==== Material for this exercise ====

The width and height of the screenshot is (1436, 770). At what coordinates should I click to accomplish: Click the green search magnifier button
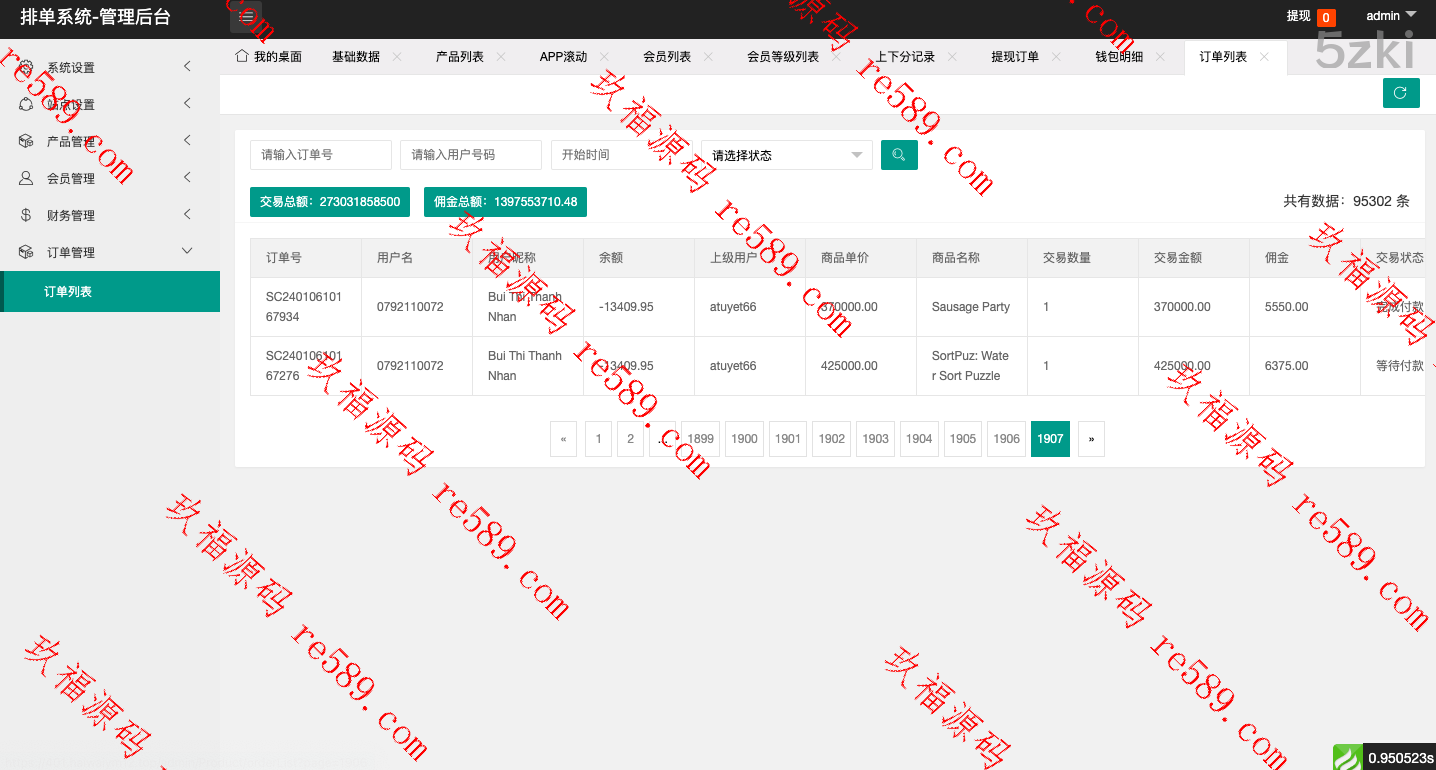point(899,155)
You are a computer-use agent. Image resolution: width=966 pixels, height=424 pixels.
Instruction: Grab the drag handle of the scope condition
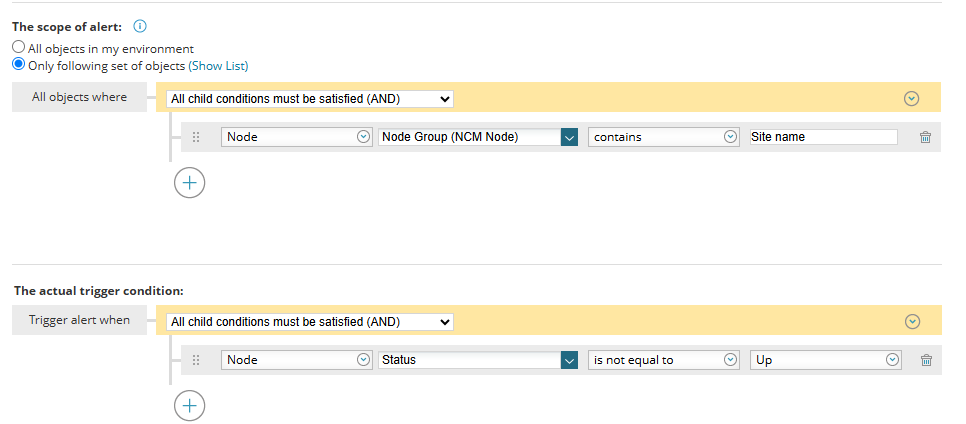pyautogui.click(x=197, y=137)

====
==== Material for this exercise ====

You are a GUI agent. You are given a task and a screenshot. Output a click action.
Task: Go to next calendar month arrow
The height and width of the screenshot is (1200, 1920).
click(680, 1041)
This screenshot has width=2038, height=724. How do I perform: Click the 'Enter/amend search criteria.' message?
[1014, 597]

====
==== Material for this exercise ====

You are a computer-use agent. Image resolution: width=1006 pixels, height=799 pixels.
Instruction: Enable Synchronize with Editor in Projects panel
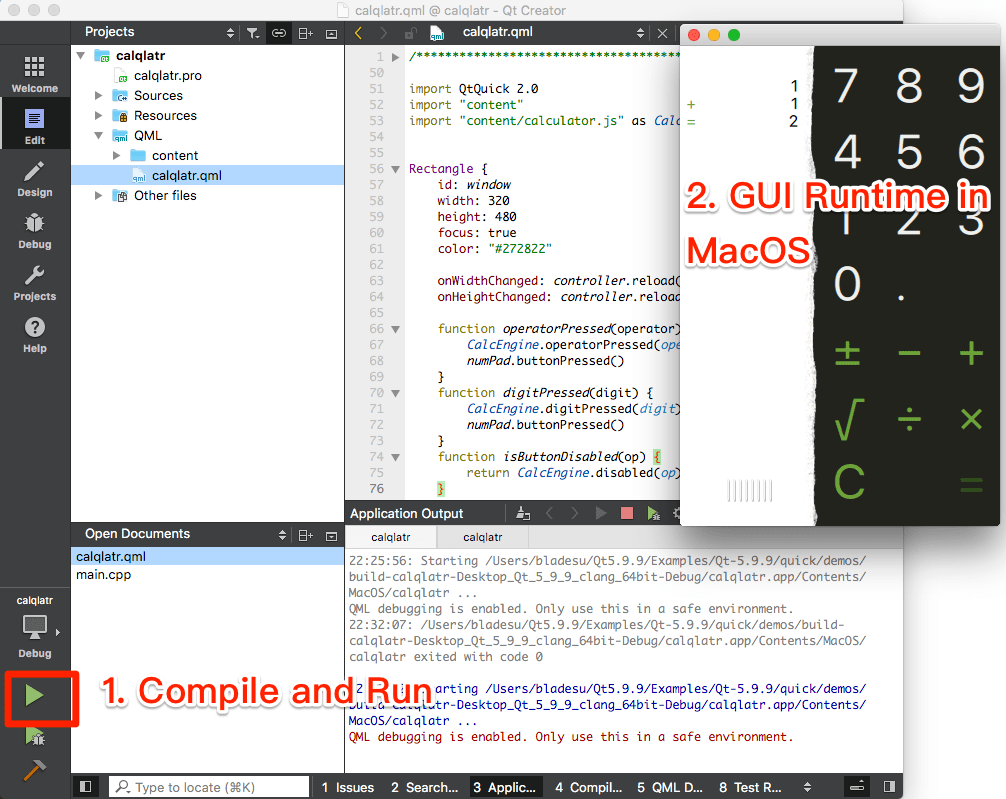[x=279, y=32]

====

*What you will do*.
Rewrite the entries above from the line with "You are a computer-use agent. Image resolution: width=1006" up to and including the line with "[x=279, y=32]", swapping "Projects" for "Packages" and leaving everything else the same. Return only those lines, and leave out the pictures.

*Written solution*.
You are a computer-use agent. Image resolution: width=1006 pixels, height=799 pixels.
Instruction: Enable Synchronize with Editor in Packages panel
[x=279, y=32]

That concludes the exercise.